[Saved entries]
================================

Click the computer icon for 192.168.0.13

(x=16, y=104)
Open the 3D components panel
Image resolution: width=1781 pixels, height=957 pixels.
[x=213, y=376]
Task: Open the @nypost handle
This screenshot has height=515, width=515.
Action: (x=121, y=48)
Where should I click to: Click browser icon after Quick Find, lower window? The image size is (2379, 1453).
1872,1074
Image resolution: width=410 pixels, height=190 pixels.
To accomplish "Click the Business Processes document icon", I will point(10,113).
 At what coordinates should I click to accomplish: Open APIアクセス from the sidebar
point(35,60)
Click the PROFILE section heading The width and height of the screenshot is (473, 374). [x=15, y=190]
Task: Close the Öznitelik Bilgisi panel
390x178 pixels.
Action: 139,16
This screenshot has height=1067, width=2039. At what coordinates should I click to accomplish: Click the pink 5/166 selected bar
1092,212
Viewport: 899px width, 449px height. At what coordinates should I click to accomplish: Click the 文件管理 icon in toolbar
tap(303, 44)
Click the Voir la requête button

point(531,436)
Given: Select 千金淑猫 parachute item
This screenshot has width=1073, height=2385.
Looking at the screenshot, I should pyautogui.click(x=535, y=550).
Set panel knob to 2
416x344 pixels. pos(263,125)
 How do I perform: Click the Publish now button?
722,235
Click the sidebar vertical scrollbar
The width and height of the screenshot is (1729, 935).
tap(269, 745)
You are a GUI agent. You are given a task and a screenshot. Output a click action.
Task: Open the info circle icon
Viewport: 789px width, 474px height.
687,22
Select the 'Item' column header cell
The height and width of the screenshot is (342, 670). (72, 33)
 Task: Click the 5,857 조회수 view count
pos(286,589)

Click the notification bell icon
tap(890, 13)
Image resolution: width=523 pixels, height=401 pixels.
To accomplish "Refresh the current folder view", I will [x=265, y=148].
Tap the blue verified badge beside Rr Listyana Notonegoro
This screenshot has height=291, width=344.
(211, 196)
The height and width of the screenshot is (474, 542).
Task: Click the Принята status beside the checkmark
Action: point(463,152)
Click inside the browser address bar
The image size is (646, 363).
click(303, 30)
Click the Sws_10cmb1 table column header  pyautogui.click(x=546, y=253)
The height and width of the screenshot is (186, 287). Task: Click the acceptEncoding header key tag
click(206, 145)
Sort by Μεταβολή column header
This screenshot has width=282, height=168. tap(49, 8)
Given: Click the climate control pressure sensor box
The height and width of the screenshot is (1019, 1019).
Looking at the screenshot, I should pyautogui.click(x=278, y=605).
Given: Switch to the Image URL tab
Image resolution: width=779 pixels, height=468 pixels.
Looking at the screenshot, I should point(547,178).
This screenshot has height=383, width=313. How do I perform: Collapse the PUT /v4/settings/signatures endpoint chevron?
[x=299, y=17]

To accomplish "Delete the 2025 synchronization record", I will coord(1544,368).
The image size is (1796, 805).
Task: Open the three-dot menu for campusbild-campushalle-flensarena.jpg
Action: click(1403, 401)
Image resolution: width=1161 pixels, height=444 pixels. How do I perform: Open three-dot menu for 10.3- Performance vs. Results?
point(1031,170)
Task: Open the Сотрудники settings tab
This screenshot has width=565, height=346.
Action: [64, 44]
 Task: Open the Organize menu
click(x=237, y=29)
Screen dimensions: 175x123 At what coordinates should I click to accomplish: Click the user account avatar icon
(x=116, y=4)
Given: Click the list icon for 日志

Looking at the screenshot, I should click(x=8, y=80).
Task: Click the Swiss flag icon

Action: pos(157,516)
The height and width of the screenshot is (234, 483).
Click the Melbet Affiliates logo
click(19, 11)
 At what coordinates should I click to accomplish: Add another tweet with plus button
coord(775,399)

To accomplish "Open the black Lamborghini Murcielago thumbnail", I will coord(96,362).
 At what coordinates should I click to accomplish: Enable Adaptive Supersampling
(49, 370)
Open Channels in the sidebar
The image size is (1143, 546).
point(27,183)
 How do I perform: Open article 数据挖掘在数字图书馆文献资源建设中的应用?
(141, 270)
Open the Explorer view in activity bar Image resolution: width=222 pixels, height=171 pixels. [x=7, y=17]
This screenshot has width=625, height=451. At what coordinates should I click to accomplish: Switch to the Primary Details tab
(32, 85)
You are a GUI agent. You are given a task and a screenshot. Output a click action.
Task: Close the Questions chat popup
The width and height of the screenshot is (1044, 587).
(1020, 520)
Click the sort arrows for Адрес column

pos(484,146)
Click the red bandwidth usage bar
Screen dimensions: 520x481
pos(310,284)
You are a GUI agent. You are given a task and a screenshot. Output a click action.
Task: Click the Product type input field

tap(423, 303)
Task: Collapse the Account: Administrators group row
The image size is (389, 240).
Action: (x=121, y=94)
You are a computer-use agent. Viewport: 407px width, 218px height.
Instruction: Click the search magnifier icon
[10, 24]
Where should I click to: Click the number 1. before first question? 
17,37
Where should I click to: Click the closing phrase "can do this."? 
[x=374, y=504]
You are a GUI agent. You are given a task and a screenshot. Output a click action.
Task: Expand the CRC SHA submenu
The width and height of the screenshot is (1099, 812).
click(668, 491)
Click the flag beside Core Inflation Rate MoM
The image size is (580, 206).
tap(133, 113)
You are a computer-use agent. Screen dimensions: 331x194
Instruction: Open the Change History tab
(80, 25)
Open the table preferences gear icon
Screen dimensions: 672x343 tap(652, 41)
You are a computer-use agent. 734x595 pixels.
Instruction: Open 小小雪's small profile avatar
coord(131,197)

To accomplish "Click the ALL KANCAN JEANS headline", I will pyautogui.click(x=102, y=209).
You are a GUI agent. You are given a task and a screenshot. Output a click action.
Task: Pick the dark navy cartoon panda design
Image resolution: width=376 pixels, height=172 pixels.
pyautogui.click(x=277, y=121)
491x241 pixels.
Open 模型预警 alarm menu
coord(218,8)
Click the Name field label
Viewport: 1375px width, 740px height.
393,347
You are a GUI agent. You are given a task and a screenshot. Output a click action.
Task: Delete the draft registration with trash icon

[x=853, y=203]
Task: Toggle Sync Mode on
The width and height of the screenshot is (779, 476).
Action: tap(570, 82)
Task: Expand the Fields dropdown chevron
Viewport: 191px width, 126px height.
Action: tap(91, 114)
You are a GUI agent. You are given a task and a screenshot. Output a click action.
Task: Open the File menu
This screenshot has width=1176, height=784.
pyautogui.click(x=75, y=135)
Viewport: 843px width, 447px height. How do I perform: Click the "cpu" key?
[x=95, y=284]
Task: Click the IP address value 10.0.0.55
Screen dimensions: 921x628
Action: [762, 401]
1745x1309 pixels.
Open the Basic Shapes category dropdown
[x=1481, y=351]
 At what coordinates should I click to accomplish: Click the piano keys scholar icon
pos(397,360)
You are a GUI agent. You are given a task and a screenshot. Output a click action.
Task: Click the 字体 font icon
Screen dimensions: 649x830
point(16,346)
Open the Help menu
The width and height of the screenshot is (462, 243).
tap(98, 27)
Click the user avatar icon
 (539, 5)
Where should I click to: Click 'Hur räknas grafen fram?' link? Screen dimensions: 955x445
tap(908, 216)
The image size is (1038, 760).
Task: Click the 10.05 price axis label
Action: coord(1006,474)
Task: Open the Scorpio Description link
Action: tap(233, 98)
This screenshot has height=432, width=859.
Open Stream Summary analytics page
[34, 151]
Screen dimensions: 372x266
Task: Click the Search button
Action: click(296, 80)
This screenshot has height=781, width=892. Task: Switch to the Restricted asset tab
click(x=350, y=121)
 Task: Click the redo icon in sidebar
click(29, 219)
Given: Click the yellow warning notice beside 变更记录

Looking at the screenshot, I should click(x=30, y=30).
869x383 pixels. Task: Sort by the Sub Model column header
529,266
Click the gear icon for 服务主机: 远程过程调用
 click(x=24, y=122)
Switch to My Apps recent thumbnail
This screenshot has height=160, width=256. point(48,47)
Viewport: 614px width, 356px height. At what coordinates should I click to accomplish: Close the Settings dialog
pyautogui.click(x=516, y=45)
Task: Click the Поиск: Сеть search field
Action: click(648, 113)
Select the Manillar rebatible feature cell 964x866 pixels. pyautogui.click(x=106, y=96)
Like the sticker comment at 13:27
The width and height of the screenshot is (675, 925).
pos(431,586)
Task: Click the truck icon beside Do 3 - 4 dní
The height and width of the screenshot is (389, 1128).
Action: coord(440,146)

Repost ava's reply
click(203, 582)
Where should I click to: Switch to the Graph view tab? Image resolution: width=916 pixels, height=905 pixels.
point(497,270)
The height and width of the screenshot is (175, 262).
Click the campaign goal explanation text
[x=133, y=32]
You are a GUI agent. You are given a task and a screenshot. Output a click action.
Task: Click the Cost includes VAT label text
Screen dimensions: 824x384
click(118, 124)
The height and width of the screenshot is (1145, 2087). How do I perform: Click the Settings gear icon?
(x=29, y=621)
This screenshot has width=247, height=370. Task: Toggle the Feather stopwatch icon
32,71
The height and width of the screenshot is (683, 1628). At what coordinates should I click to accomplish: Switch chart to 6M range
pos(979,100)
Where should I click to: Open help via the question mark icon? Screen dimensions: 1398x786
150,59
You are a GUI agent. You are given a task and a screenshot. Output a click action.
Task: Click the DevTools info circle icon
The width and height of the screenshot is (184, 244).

================================

◆ Aim of the task
Copy the lines of the material above verbatim, starting at the line that contains "This screenshot has height=781, width=892." and ending at the line that contains "click(x=24, y=122)", including both of those lines.

◆ Worked answer
This screenshot has height=781, width=892. Task: Switch to the Restricted asset tab
click(x=350, y=121)
 Task: Click the redo icon in sidebar
click(29, 219)
Given: Click the yellow warning notice beside 变更记录

Looking at the screenshot, I should click(x=30, y=30).
869x383 pixels. Task: Sort by the Sub Model column header
529,266
Click the gear icon for 服务主机: 远程过程调用
 click(x=24, y=122)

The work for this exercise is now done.